Mehr Platz braucht die GGS schon seit Jahren, auch weil sie eine Ganztagsschule ist. Rund 2200 Quadratmeter fehlen, um die vielen Klassen und Fachräume unterzubringen. Fast jede Klasse muss mindestens einmal pro Woche zur Pestalozzischule laufen, wo derzeit eine Art Außenstelle der Gemeinschaftsschule ist. Nach einer oder zwei Unterrichtsstunden geht es dann zurück aufs Schulgelände beim Bodenseecenter. Aber auch die Mensa auf dem Campus ist zu klein.

Auf dem Bolzplatz (Hintergrund) der Gemeinschaftsschule Graf Soden ist ein Neubau geplant.
Auf dem Bolzplatz (Hintergrund) der Gemeinschaftsschule Graf Soden ist ein Neubau geplant. | Bild: Cuko, Katy

Seit 2019 ist ein Erweiterungsbau vorgesehen.
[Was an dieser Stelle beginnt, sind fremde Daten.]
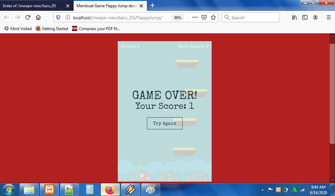Toggle the sidebar view
Screen dimensions: 335x196
coord(305,18)
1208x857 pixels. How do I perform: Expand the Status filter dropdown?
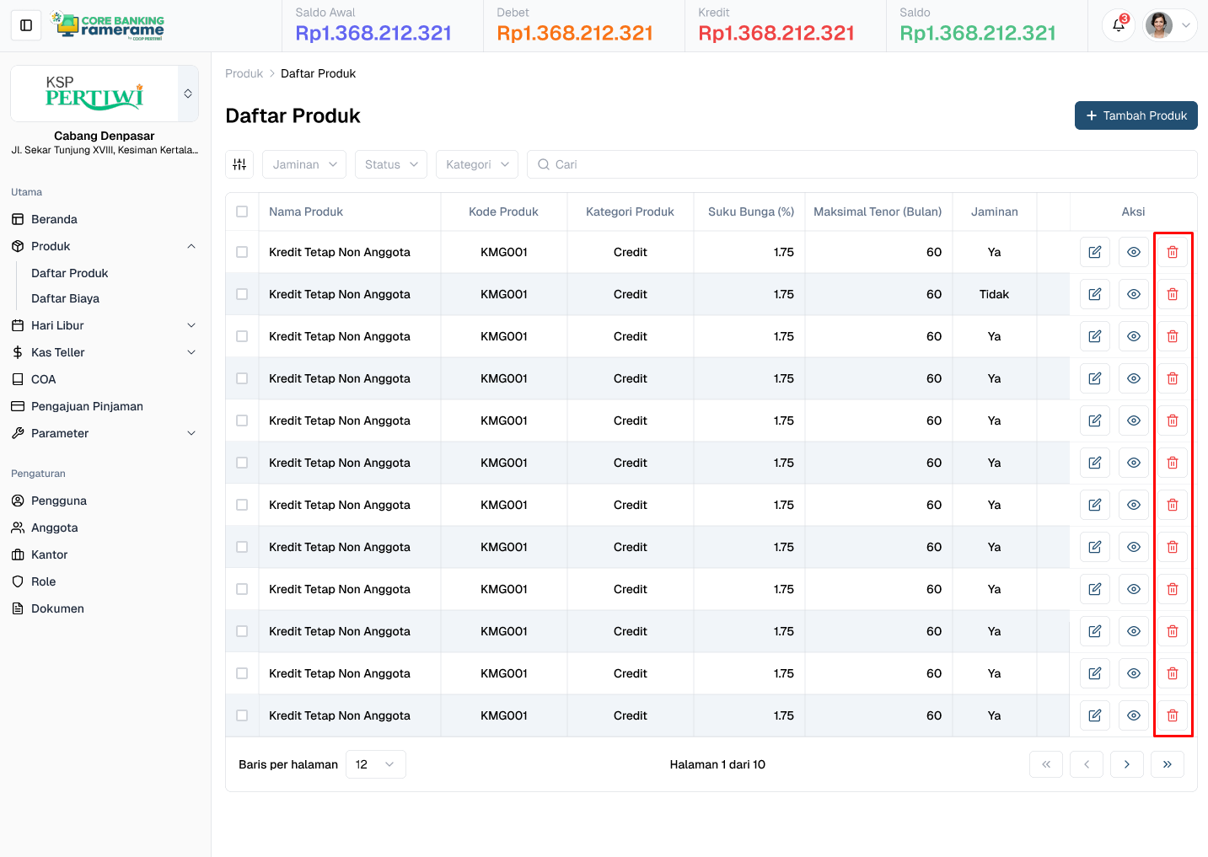[390, 164]
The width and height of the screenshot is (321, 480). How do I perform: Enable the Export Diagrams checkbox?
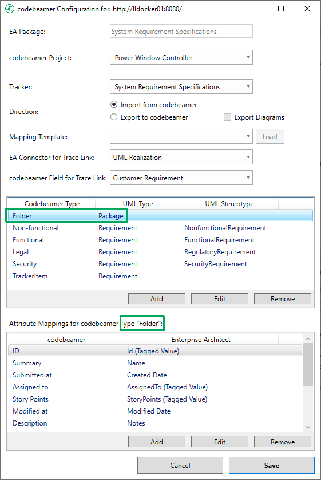(x=227, y=117)

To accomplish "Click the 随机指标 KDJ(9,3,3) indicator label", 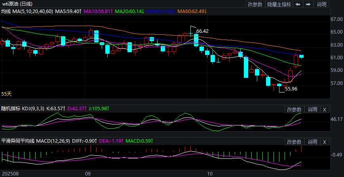I will coord(24,108).
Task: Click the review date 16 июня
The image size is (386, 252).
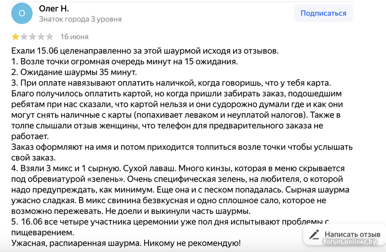Action: [74, 37]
Vor knapp zwei Jahren hat der Gemeinderat beschlossen, auf dem heutigen Bolzplatz ein weiteres Schulgebäude zu bauen. Laut Doppelhaushalt der Stadt für die Jahre 2023/24 sind zunächst 6,5 Millionen Euro für den Neubau eingeplant. Für 2025 stehen weitere 6 Millionen Euro im städtischen Etat. Über das Planungsstadium im Rathaus ist das Projekt allerdings noch nicht hinaus gekommen. In der Schule machen sich Lehrer und Eltern schon länger Gedanken darüber, welche Klassen künftig wo Unterricht haben.

Neu: Theater- und Filmklasse

Doch auch beim pädagogischen Konzept der Schule gibt es keinen Stillstand. So bietet die GGS ab September 2024 für die Neuankömmlinge in der Fünften erstmals eine Theater- und Filmklasse ein. „Diese Klasse hat dann zwei Stunden Theater pro Woche im Stundenplan“, erklärt Iris Engelmann das Alternativangebot zur Sportklasse, die es an der Gemeinschaftsschule schon lange gibt. Hier sind zwei Sportstunden extra pro Woche im Plan.
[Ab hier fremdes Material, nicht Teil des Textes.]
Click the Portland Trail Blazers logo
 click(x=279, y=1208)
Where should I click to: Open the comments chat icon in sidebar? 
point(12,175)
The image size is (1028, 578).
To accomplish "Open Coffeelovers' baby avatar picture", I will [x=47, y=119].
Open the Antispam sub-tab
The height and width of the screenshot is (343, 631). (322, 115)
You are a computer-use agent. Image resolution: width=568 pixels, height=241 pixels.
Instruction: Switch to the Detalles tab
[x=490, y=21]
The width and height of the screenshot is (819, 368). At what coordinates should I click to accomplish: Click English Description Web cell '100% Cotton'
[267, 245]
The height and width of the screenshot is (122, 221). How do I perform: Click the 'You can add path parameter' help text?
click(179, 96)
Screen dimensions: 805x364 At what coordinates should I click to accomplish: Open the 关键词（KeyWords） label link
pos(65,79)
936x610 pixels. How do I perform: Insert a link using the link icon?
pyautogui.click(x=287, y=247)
Der Schulhof der Gemeinschaftsschule.
Der Schulhof der Gemeinschaftsschule. | Bild: Cuko, Katy

Talente entdecken oder fördern: Das will die GGS verstärkt auch im künstlerischen und kreativen Bereich. „Wir brauchen diese Vielfalt, damit jeder glänzen kann“, erklärt die Rektorin. Ob Sport, Technik, Naturwissenschaft, Sprache oder Kunst: Die Wahlmöglichkeiten in oder neben den sogenannten Profilfächern sind groß. Bei der Theater- und Filmklasse baut eins auf dem anderen auf. „Der Hauptfokus verändert sich in jeder Klassenstufe. Aber wir arbeiten immer auf eine Aufführung hin, bei der sich jeder einbringen kann.“ In der Oberstufe können diese Kompetenzen letztlich sogar über das Wahlfach Literatur und Theater ins Abitur einfließen.